__EXERCISE MATERIALS__.
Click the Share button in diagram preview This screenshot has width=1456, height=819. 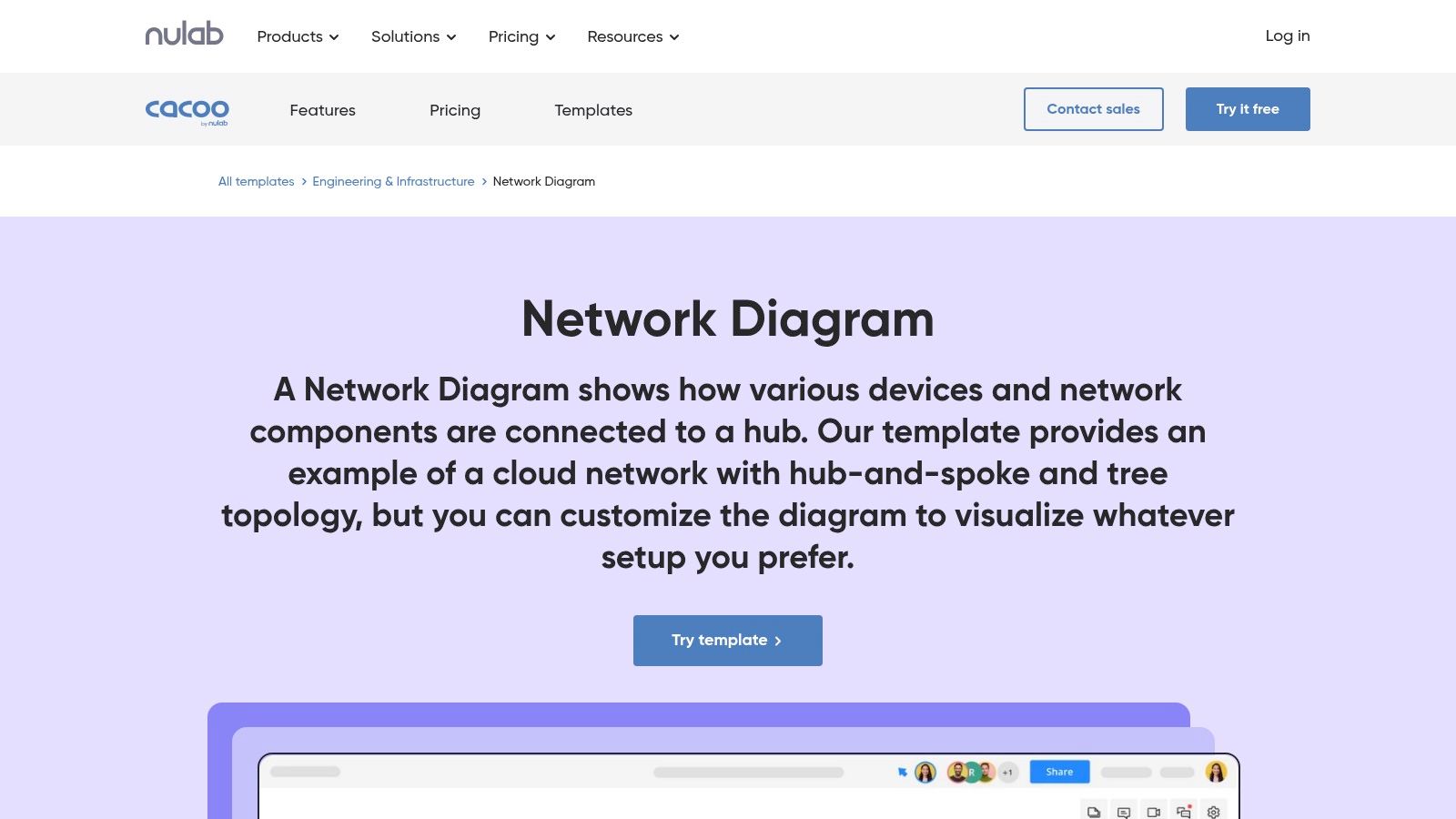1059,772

...

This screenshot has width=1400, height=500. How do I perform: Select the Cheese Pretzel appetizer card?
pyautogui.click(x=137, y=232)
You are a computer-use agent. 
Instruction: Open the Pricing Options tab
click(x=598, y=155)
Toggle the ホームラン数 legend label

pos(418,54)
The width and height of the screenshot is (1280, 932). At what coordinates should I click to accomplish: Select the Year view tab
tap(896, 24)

* * *

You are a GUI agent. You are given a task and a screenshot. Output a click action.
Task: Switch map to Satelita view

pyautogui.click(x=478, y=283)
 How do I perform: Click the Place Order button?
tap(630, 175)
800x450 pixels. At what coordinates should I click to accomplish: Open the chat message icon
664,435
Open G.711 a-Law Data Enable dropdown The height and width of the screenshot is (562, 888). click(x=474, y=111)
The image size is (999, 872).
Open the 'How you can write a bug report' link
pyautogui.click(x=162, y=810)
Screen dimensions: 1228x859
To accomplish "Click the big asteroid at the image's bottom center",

__WORK REQUIRED__.
Search the listing above for the word "agent", and copy every line that has it.

__RESULT FOR THIS TASK__.
You are a computer-use agent. 
You are a GUI agent. You are given a task and a screenshot. Output a click action.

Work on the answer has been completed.